14. Februar 2013 · Kommentare deaktiviert für Ägypten: Organisierte Vergewaltigungen gegen protestierende Frauen · Kategorien: Ägypten · Tags:
taz 14.02.2013
Die dunkle Seite des Tahrir

Regelmäßig umringen Männergruppen auf dem Tahrirplatz Frauen und vergewaltigen sie. Freiwillige organisieren sich nun um die Überfallenen zu befreien.

von Karim El-Gawhary

KAIRO taz| Die ägyptische Frauenrechtlerin Mariam Kirollos hat Wichtigeres zu tun, als am Freitag wieder auf dem Tahrirplatz demonstrieren zu gehen.
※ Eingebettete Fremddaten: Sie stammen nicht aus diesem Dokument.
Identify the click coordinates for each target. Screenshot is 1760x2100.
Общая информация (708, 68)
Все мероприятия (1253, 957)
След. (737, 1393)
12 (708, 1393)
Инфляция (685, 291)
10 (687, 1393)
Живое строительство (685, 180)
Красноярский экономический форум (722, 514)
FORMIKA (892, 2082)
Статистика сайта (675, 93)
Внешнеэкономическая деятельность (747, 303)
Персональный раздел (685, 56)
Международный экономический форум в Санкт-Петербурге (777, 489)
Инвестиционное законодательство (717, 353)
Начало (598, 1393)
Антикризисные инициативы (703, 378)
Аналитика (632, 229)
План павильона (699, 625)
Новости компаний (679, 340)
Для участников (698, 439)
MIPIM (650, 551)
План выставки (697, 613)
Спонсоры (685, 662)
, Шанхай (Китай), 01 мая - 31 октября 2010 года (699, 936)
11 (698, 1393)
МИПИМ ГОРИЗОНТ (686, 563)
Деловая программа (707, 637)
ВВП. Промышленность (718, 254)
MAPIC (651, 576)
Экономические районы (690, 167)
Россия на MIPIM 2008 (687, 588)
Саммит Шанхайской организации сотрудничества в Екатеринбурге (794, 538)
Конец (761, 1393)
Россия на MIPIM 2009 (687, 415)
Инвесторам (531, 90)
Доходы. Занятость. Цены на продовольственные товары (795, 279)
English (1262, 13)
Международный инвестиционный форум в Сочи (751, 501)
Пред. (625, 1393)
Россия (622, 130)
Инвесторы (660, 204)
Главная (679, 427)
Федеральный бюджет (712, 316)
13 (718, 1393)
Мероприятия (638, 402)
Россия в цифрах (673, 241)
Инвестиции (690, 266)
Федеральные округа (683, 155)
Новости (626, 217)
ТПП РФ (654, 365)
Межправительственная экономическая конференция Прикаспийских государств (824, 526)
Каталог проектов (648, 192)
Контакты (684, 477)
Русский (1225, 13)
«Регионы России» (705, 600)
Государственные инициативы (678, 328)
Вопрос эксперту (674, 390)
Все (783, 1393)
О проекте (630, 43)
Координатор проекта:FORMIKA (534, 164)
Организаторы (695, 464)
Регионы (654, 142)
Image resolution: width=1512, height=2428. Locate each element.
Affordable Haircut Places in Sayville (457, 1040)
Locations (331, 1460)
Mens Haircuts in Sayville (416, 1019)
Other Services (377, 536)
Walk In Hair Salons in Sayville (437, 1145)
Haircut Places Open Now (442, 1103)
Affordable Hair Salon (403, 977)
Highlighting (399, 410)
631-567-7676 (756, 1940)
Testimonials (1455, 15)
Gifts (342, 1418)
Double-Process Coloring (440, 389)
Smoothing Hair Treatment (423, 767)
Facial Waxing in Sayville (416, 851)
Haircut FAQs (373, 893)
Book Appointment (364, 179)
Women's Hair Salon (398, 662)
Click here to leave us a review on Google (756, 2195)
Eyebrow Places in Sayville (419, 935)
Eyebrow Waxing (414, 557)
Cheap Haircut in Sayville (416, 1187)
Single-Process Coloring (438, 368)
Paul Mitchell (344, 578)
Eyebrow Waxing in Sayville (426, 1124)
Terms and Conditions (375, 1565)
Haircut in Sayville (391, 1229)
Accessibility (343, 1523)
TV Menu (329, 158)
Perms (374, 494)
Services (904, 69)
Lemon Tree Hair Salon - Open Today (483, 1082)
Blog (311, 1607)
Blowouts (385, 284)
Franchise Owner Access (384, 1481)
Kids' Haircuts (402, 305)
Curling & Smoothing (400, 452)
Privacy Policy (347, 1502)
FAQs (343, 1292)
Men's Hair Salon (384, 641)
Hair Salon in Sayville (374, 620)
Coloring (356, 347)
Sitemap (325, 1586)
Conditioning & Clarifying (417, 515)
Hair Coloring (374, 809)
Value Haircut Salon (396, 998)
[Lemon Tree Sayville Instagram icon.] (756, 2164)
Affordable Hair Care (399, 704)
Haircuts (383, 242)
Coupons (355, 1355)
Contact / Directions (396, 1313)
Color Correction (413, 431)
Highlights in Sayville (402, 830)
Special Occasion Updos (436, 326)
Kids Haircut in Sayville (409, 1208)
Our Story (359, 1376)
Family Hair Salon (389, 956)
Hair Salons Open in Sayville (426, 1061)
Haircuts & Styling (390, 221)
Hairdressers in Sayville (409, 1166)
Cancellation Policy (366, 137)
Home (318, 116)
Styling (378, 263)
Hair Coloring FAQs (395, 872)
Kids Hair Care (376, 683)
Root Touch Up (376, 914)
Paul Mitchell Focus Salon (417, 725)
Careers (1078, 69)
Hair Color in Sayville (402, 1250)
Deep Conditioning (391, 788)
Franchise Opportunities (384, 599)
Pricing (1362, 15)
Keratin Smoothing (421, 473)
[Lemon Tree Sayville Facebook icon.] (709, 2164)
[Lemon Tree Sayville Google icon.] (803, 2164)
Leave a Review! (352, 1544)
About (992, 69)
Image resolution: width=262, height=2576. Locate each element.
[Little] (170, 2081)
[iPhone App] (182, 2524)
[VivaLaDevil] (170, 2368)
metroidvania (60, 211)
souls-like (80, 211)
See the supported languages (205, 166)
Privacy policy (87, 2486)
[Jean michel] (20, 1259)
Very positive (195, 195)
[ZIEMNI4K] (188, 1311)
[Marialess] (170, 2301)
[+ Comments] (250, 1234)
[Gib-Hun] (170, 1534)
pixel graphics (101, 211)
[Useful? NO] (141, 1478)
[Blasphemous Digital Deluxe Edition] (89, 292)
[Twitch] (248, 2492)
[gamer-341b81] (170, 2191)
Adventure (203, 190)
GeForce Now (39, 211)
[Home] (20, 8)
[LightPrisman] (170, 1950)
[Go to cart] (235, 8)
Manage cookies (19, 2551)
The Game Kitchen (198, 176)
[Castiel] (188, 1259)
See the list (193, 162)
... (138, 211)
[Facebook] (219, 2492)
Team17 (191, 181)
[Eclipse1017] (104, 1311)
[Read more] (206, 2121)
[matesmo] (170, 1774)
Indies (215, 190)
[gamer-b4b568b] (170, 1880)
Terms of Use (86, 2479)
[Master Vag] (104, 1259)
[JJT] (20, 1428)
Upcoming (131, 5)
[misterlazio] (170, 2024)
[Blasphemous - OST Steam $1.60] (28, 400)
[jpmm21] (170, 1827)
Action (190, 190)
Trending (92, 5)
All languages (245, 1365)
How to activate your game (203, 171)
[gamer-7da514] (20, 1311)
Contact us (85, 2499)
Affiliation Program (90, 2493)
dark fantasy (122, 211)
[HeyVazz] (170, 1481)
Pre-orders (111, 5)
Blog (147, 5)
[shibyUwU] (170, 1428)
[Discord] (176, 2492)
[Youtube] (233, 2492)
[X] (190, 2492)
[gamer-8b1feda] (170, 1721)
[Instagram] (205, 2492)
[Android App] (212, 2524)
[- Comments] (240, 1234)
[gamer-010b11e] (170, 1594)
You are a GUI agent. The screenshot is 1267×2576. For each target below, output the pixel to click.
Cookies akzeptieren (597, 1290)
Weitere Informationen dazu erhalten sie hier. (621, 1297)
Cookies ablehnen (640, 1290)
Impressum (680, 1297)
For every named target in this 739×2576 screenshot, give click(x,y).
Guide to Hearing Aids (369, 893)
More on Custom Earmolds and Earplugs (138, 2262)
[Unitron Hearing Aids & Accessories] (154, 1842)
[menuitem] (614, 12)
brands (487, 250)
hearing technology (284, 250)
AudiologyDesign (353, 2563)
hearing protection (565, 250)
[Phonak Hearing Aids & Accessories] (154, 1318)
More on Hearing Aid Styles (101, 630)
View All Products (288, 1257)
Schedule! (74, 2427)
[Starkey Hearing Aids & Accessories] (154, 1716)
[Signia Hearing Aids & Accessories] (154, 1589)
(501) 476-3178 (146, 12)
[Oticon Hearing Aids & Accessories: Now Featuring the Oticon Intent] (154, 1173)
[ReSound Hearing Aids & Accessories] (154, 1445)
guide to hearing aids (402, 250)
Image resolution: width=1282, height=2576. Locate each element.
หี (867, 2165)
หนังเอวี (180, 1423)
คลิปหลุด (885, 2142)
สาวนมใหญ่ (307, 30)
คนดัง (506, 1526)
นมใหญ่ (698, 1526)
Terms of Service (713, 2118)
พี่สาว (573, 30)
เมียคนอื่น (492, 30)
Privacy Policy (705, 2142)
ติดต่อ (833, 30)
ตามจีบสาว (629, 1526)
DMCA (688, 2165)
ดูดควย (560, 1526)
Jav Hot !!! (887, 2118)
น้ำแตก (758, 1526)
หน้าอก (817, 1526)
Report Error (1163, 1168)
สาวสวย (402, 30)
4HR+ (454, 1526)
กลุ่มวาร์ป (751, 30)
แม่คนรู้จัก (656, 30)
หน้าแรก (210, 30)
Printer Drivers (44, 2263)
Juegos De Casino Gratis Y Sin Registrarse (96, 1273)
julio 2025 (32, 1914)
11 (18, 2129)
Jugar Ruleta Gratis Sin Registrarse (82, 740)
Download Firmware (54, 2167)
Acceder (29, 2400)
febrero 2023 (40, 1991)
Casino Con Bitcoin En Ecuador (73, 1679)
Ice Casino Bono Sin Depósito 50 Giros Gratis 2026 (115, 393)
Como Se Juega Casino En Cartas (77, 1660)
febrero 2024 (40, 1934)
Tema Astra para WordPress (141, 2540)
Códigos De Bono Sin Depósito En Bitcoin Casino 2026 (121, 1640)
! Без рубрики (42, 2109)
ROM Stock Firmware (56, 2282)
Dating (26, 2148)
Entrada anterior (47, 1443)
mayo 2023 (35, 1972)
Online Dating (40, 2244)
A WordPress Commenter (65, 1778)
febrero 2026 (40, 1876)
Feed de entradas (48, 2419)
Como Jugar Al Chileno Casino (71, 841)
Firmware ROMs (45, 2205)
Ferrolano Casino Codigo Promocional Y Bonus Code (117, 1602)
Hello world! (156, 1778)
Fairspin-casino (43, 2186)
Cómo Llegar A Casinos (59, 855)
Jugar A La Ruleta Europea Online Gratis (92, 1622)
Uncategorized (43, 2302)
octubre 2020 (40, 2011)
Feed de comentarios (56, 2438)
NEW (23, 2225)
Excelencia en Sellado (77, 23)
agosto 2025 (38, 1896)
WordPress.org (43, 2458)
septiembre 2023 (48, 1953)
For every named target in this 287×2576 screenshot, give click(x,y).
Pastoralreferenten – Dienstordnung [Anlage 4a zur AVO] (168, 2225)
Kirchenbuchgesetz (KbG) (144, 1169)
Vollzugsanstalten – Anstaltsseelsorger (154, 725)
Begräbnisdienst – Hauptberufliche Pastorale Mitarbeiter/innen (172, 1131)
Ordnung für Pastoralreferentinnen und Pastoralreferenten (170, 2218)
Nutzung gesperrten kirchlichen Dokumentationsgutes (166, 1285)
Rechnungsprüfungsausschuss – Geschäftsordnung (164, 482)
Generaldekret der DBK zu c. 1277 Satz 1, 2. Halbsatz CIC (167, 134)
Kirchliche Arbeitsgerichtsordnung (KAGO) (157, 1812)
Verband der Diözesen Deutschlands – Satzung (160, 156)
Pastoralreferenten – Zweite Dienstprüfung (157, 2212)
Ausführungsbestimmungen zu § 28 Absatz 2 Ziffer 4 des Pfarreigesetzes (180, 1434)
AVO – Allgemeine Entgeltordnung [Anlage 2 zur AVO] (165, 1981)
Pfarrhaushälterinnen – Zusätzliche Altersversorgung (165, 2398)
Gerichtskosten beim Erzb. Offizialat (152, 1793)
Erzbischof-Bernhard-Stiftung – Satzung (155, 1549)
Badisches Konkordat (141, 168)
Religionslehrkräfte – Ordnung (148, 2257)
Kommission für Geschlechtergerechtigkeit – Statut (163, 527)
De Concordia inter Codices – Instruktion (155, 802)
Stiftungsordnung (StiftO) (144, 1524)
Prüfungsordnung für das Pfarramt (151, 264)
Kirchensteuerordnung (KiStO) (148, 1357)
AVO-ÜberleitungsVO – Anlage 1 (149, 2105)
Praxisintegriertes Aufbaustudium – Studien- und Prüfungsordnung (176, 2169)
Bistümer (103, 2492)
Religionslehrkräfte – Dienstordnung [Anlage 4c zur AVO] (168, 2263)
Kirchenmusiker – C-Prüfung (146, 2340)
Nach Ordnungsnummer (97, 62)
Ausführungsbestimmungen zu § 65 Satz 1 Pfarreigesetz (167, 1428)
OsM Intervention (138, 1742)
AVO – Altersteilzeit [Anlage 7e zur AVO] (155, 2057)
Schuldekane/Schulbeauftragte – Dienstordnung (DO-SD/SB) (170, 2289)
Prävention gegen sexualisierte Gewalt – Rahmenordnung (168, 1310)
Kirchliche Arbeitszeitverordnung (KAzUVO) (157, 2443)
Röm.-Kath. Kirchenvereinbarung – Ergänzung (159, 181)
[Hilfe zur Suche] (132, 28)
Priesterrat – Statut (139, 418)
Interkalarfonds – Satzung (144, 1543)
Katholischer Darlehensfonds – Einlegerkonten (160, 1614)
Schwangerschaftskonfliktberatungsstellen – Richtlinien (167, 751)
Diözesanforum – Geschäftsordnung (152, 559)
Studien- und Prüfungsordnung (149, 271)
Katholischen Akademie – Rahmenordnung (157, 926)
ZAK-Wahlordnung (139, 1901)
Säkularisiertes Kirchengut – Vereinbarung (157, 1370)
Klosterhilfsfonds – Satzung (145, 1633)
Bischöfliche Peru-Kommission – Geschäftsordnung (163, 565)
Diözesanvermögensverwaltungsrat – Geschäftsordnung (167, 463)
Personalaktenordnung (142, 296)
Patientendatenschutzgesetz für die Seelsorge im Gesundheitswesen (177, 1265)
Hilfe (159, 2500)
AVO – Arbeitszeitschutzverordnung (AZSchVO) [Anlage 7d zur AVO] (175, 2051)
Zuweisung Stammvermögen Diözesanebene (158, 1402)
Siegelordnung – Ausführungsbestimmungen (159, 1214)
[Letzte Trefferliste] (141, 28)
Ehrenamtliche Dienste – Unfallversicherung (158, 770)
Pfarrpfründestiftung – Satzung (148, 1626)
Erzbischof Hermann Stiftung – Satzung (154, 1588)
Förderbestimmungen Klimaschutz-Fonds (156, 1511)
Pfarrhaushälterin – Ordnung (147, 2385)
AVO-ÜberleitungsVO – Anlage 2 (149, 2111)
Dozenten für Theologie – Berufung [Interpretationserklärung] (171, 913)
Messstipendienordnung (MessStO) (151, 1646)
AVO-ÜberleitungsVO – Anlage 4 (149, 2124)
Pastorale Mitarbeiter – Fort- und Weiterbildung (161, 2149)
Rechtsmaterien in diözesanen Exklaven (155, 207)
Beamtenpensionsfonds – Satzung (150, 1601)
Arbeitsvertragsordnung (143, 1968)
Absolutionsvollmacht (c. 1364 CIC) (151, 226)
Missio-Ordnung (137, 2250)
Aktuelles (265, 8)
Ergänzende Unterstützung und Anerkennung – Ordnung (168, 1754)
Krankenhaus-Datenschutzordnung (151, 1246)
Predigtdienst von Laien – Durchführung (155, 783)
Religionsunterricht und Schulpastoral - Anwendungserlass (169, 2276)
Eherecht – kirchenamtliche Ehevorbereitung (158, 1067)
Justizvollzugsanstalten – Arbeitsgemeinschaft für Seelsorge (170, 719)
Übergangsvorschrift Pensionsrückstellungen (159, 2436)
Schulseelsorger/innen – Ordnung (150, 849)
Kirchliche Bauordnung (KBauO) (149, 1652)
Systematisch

Sie findet auch, dass zwei Jahre nach dem Sturz Mubaraks die Proteste mit der Forderung, die Revolution fortzusetzen, richtig sind. Aber die 22-jährige Ägypterin sitzt im Krisenstab der Operation gegen sexuelle Belästigung (OpAntiSH) an der Hotline und hofft, dass es nicht klingelt. Wobei sie sich da nicht sicher ist.„Wenn das Telefon nicht läutet, dann bin ich einerseits froh, dass es heute keinen Notfall gibt, andererseits fürchte ich, dass manche der sexuellen Übergriffe auf Frauen nicht gemeldet werden“, sagt Mariam Kirollos, die beruflich für eine internationale Menschenrechtsorganisation recherchiert.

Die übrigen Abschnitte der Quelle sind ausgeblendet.